▶ READING PASSAGE

========================================================================

Danziger and Ochoa: Why Did Freedom Take So Long?

The federal suits filed by exonerated convicts Richard Danziger and Christopher Ochoa on Nov. 6, which together seek nearly $200 million in damages, circle a basic set of questions: What did law enforcement officers know, and when did they know it? And why didn't they do anything with what they knew?

Danziger and Ochoa, who each served more than a decade in prison for a murder they did not commit, are each suing the city of Austin as well as several individual Austin police officers, claiming they ran a slipshod investigation into the 1988 murder of Nancy DePriest. The suits argue that APD detectives coerced Ochoa into falsely confessing to the crime and implicating Danziger, and further contend that APD later withheld exculpatory evidence that could have earlier exonerated the two men and brought the real killer to justice. Danziger is also suing the Texas Dept. of Criminal Justice; just a year into his life term, he was attacked by another inmate and now suffers from permanent brain damage.

The Danziger and Ochoa suits promise to, once again, bring to the surface questions about a dark chapter in APD history. In probing the training and oversight of the APD homicide squad, the suits also will likely ask whether the department has learned its lesson.

Ochoa and Danziger were each sentenced to life in prison for the rape and murder of 20-year-old DePriest at a North Austin Pizza Hut. Ochoa gave a highly detailed and yet completely false confession to then-APD detective Hector Polanco, which became the basis for both Ochoa and Danziger's life sentences. Ochoa pled guilty to the crime and testified against Danziger at his trial. According to court filings, Polanco and fellow detective Bruce Boardman and Sgt. Ed Balagia (now deceased) each threatened Ochoa with stories of prison rape and death by lethal injection in order to secure his confession. His attorneys argue he succumbed to the mounting pressure exerted by the detectives. "Although he was innocent, and told them so, Mr. [Ochoa] believed he would receive the death penalty if he did not comply with the defendants' demands that he falsely 'confess' to being involved in the crimes with Mr. Danziger," the court petition reads. Ochoa's attorney Bill Allison notes in his petition that Polanco, Boardman, and Balagia never recorded any of Ochoa's initial protestations of innocence.

After 12 years behind bars, Ochoa and Danziger were finally exonerated (through the use of DNA evidence) and released in 2001. However, in February 1996, convicted felon Achim Josef Marino had written letters to APD and to the Austin American-Statesman in which he claimed he alone killed DePriest and that Danziger and Ochoa were innocent. The lawsuits assert Marino's claims were immediately confirmed by law enforcement officials in El Paso, who found the Pizza Hut bank bag at Marino's parents' home along with the handcuffs he used to bind DePriest's hands.

========================================================================

▶ EXTRACTED ENTRIES

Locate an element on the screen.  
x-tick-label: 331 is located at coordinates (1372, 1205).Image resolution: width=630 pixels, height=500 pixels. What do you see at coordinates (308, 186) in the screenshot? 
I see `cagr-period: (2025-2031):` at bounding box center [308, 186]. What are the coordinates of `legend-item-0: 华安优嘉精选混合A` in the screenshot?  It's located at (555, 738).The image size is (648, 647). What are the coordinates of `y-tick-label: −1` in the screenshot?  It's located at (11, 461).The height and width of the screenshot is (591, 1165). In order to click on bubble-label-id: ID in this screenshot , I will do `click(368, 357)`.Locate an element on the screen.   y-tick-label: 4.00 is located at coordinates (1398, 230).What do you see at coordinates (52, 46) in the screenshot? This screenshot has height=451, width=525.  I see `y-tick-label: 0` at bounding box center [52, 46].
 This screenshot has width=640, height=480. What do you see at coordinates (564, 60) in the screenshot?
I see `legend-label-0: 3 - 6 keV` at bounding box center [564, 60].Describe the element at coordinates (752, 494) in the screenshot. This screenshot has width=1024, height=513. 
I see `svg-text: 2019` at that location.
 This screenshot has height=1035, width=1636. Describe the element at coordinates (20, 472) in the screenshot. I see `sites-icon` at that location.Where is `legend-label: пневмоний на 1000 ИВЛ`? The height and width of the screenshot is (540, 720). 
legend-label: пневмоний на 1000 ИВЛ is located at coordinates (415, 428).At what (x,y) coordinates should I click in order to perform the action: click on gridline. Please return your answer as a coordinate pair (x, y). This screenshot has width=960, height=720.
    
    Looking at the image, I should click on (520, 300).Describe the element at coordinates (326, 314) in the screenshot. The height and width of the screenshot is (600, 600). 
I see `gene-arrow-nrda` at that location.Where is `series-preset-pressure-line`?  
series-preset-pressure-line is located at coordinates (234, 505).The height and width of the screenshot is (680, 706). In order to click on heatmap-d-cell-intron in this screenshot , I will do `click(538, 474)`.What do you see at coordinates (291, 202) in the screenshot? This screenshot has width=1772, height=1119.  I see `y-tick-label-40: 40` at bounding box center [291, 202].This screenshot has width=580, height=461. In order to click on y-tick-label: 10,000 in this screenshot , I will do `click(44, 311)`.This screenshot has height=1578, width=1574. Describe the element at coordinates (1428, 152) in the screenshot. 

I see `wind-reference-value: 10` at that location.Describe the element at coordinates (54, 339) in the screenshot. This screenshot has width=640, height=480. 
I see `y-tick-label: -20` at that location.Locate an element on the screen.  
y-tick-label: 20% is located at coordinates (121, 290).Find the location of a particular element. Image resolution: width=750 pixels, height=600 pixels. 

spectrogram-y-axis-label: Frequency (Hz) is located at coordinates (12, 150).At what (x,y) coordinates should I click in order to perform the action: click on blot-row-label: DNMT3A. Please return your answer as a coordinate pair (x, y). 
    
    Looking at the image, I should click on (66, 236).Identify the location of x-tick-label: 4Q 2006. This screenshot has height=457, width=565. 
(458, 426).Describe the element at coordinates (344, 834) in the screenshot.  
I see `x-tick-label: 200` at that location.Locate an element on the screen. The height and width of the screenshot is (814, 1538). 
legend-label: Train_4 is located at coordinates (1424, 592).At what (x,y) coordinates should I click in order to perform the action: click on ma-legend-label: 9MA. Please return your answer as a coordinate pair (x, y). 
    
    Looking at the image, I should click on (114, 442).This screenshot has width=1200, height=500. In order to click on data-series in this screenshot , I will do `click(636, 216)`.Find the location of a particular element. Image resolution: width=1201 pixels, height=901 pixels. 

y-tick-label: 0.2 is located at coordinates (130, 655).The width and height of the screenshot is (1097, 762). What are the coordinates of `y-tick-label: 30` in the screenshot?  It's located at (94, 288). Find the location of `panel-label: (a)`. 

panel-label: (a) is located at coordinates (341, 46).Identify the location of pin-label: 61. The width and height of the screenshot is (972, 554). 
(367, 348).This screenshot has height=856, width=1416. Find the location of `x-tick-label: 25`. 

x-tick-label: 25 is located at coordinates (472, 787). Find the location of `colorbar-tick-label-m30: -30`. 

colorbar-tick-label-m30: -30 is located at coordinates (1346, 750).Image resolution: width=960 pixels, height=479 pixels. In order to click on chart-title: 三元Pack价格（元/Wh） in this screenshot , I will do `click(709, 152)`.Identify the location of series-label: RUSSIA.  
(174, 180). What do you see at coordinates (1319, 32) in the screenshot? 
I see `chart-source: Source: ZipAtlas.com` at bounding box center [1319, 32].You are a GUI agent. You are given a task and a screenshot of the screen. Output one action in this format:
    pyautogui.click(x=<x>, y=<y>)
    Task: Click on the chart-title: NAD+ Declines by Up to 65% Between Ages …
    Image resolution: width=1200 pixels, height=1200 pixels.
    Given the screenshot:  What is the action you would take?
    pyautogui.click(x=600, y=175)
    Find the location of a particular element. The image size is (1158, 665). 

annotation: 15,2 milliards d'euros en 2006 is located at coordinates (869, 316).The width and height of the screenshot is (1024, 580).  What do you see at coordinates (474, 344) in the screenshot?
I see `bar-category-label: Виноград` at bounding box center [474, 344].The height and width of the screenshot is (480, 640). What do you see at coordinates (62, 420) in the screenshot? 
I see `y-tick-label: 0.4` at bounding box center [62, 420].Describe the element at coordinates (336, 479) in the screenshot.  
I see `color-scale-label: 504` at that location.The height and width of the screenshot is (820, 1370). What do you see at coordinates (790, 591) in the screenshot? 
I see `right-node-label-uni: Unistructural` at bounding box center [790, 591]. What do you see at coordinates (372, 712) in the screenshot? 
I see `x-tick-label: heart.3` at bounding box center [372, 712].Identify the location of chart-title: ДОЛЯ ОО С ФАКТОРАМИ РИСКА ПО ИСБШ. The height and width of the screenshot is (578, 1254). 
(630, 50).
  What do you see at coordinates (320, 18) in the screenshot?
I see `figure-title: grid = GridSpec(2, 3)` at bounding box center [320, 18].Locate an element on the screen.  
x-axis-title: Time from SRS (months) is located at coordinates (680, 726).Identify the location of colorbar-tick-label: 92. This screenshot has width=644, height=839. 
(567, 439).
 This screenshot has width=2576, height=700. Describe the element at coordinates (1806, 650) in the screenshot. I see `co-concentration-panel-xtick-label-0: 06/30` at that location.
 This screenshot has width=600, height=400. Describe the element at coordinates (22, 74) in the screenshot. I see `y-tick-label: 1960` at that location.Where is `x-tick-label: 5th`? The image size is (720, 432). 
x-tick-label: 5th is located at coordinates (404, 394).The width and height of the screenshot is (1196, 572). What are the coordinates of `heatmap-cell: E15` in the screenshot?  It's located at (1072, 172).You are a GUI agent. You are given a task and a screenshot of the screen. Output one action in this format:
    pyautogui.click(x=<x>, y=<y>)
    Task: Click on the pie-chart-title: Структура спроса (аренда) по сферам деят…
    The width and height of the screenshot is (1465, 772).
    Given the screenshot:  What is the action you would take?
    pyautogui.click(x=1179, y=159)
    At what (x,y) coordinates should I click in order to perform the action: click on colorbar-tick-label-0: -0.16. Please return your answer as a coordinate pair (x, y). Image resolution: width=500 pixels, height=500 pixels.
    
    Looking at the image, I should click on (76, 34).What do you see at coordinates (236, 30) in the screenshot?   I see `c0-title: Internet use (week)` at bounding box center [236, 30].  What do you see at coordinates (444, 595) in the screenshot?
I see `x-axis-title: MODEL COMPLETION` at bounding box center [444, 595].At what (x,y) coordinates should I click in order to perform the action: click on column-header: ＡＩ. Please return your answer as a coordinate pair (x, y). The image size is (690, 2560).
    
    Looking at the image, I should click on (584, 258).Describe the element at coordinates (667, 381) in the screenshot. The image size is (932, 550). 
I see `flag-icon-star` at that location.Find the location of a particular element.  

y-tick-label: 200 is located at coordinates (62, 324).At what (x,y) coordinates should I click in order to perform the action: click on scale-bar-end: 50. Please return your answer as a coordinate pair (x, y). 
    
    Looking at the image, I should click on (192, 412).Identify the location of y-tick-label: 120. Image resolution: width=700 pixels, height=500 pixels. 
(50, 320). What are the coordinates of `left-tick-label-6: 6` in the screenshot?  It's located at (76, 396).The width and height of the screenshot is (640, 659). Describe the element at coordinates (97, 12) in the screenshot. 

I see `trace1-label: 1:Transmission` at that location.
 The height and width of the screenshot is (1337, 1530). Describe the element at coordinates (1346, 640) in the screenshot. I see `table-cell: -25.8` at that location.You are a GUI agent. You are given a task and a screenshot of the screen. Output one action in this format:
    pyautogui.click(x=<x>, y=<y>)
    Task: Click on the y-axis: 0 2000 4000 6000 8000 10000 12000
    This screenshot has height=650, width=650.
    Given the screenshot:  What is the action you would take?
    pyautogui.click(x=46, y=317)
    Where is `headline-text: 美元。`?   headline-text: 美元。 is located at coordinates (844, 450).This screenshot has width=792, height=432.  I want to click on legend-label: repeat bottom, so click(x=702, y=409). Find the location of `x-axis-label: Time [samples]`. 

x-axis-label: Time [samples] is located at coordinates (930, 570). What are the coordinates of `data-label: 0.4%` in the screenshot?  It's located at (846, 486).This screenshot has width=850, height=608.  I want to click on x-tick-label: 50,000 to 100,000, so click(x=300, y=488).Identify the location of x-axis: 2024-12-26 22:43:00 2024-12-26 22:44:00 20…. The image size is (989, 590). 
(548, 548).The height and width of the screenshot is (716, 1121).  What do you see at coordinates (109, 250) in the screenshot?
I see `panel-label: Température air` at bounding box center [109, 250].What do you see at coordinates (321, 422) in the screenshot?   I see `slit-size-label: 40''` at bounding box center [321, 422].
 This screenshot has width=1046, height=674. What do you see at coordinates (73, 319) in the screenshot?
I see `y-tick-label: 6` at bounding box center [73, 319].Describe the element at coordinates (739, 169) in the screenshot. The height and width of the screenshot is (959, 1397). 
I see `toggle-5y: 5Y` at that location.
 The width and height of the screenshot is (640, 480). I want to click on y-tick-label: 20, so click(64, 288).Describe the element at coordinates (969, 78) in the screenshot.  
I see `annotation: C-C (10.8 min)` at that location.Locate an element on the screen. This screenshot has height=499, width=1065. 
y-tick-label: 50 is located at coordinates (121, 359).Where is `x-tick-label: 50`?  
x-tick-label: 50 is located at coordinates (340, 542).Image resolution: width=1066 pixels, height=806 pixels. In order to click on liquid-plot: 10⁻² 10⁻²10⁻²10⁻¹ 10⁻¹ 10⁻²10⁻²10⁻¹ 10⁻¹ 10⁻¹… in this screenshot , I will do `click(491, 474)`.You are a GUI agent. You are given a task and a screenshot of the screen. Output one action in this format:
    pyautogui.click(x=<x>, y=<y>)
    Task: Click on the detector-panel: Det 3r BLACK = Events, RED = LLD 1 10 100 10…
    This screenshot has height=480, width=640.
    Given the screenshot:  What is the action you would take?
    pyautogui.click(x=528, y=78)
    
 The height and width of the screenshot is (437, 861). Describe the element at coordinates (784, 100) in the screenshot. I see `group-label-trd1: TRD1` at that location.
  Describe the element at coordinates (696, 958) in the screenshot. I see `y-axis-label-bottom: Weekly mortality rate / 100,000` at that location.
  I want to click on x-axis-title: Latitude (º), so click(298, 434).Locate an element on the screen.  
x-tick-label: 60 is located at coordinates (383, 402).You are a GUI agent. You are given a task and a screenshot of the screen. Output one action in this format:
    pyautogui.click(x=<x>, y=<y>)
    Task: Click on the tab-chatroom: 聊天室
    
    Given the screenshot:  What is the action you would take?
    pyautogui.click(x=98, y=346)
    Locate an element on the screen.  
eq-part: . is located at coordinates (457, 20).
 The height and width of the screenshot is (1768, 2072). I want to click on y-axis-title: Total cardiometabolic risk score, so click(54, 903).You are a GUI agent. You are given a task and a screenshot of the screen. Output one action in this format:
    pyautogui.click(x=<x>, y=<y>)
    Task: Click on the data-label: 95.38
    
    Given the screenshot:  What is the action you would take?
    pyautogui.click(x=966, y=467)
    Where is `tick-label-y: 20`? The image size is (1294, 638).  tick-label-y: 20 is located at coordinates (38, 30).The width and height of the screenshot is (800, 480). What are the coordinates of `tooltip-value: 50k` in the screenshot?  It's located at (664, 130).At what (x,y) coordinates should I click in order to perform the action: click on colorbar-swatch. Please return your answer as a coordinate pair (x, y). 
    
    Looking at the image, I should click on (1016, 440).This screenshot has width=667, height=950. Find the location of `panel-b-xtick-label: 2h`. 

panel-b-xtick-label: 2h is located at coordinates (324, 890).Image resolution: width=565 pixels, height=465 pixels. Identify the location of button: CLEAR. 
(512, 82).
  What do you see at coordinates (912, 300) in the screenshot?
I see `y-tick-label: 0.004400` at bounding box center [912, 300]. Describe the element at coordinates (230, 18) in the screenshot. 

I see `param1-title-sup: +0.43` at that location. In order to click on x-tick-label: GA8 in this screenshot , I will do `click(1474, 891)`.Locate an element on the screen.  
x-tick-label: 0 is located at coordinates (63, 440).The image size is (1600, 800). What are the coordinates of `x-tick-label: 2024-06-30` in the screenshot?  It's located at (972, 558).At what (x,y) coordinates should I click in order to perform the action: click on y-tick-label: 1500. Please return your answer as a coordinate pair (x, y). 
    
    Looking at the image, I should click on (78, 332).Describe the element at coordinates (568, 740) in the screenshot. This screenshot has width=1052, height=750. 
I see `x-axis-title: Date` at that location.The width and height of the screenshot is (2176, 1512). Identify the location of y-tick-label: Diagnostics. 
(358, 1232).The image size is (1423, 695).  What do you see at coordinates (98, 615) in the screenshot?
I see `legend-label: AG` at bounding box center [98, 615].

========================================================================

▶ QUESTIONS
1. In the Danziger and Ochoa lawsuit article, rewrite the passage between "Danziger and Ochoa: Why" and "what they knew?", inclusive, swapping "damages" for "compensation".
2. Check each statement against the Danziger and Ochoa lawsuit article. For each, answer yes or no and quote the words that decide it.
(a) Danziger is suing the Texas Dept. of Criminal Justice.
(b) Marino wrote his letters in 1998.
(c) Ochoa went to trial and was found guilty.

▶ RESPONSE LIST
1.
Danziger and Ochoa: Why Did Freedom Take So Long?

The federal suits filed by exonerated convicts Richard Danziger and Christopher Ochoa on Nov. 6, which together seek nearly $200 million in compensation, circle a basic set of questions: What did law enforcement officers know, and when did they know it? And why didn't they do anything with what they knew?

2.
(a) Yes: "Danziger is also suing the Texas Dept. of Criminal Justice"
(b) No: "in February 1996, convicted felon Achim Josef Marino had written letters"
(c) No: "Ochoa pled guilty to the crime"